• _Requirement_:
Copy the data below exactly, but not the pictures it contains.

• _Supplied records_:

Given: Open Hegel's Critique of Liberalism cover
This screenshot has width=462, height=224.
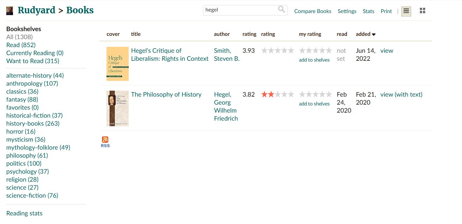Looking at the screenshot, I should click(x=117, y=64).
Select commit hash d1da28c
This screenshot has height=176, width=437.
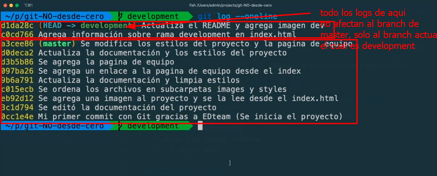pyautogui.click(x=17, y=26)
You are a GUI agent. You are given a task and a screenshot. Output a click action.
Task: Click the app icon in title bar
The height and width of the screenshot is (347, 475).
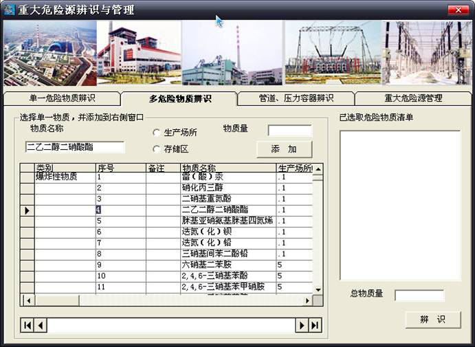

• _Response box_:
Given: Open Hegel's Critique of Liberalism cover
This screenshot has width=462, height=224.
Looking at the screenshot, I should click(x=117, y=64).
Select commit hash d1da28c
This screenshot has height=176, width=437.
pyautogui.click(x=17, y=26)
You are a GUI agent. You are given a task and a screenshot. Output a click action.
Task: Click the app icon in title bar
The height and width of the screenshot is (347, 475).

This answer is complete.